И страшный же это город, Кустонай! Целые недели по степи носятся бураны и затемняют солнце пылью. Выдуваемый ветром из чернозема песок наносит сугробами. День и ночь воет и визжит ветер в заборах, трубах и закоулках зданий, день и ночь стучит ставнями и стреляет железными крышами, вгибая и отпуская их листы. И решительно некуда деться от пыли, безлюдья и дичи этого города. Выйдешь к Тоболу, - он еще безобразней города. Выйдешь за город, - там голая степь, бесчисленные конусообразные черные кучи кизяка и несметное полчище ветряных мельниц, которые машут на вас своими крыльями, точно не пускают в степь и гонят назад в город. Вернешься, - опять безобразные мазанки и домишки, опять народ, который перенял арестантские манеры наглых и пьяных казаков «Старой линии». Ни садика, ни газеты, ни телеграфа, ни хорошей церкви…. Когда-нибудь мы с вами, читатель, заберемся в Америку и тогда сличим американские Кустонаи с нашим.

Я предвижу упрек, который мне сделают читатели. Эк, куда хватил! - скажут они, - тамбовского мужика ставить на одну доску с американцем! Читатель, остерегитесь делать этот упрек. Я хорошо знаю, что есть историческая необходимость, выше которой не прыгнешь. Я знаю, что можно очень умно и убедительно рассуждать на эту тему, что русский народ делает, что может; что история его сложилась неблагоприятно; что и под давлением неблагоприятных условий, благодаря счастливым свойствам своего ума и характера, он делает очень много и очень хорошо. Все это я знаю, всем этим я горжусь, все это меня поддерживает; но Боже сохрани нас с вами от этой благоразумной исторической точки зрения на современность. Пусть свобода воли - гипотеза, пусть даже фикция, - но эта выдумка - единственная точка опоры для тех, кто еще жив и хочет жить. Штука в том, что есть эта выдумка, - есть и история. Нет ее, - история и жизнь останавливаются. Никогда не оправдывайте себя прошедшим; всегда вините себя в том, что лучшее будущее достигается вами недостаточно быстро, что другие обогнали, обгоняют вас. Заводите в Кустонае телеграф, школы и газеты, закрывайте кабаки, не жгите Аров, разводите сады, не голодайте, - поезжайте взглянуть на американские Кустонаи…

Тобольние поселки

В 91-м году официально ни Кустоная, ни громадных поселков, его соседей, не существовало. Был город, были села; в городе - особая городская полиция, в поселках - старшие и младшие «стражники», с бляхами на левой стороне груди, - но даже Кустонай официально именовался урочищем. Официально на месте притобольных тридцатитысячных колоний числилось несколько киргизских зимовок. По этому поводу у меня был поучительный разговор с моим возницей, бывалым казаком с Новой линии.

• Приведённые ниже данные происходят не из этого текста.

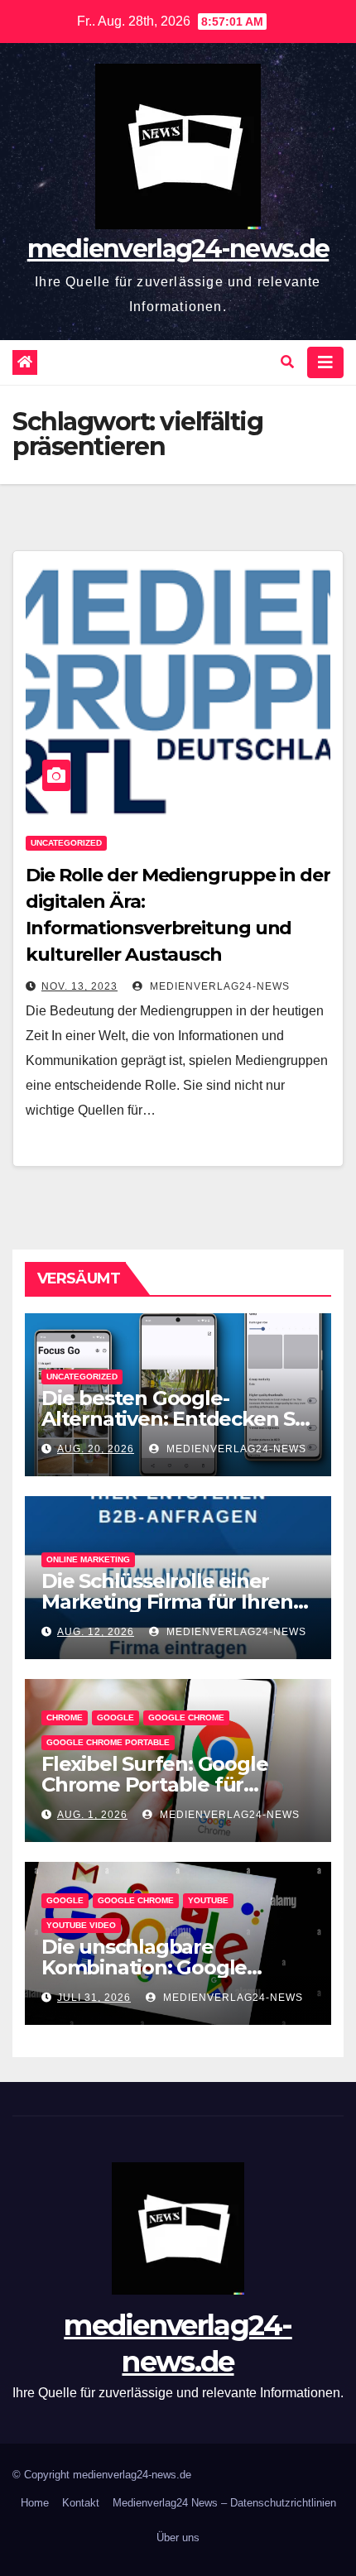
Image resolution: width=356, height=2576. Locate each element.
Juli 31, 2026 (94, 1997)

- А что, ваше высокоблагородие (казаки всех «господ» титулуют по-военному), - а что, ваше высокоблагородие, поселковую землю отрежут от кыргызов россейским мужикам?

Я, разумеется, отвечаю:

- Не знаю.

- Надо бы отрезать, ваше высокоблагородие. Положим, киргизы для казны легче: кормить его не надо, потому что он не голодает, богатые бедных кормят, но зато уж бедные у богачей вроде как в России, рассказывают, крепостные были; во-вторых, он лошадей в военное время для кавалерии поставляет. Все это, ваше высокоблагородие, вполне понятно, но все-таки надо обратить внимание на то, что киргизы в последнее время шибко шустрятся. Извольте видеть, по рассказам до 54 года киргизы и зимой жили в кибитках. После 54 года, когда зима была больно лютая, они по примеру русского народа стали строить на зиму землянки, а иной черт, волостной управитель, так такой дом взбодрит, что и купцу не стыдно. Это раз. Второе, ваше высокоблагородие, вот что. Стало в Россее тесно, - народ сюда потянулся, за казацкие линии, к киргизам, на Тобол, в Ак-Моллы, в Семиречье. Киргизы им рады, потому что за землю им деньги платят. Извольте-ка, землю они вроде воздуха считали, и вдруг ни за что ни про что - деньги! Милости просим. Принимают к себе на зимовки: паши, мол, землю, коси нам исполу сено и береги землянки да кизяк. Немного, кажется, времени прошло, как россейский народ стал селиться по зимовкам, на моих глазах было; а уж теперь многие киргизы сами выучились пахать и сеять!.. Я и говорю: шустрый народ. Это, ваше высокоблагородие, не то, что башкиры или калмыки. Те - простяки, а это, даром что некрещеный, а тот же русский по уму… Теперь возьмите, что выйдет, если киргизы на землепашество пойдут? Прямо опасный народ будет. Между ними наших нет, к Россее не привыкнут, а ведь они до самого китайского царства расселены…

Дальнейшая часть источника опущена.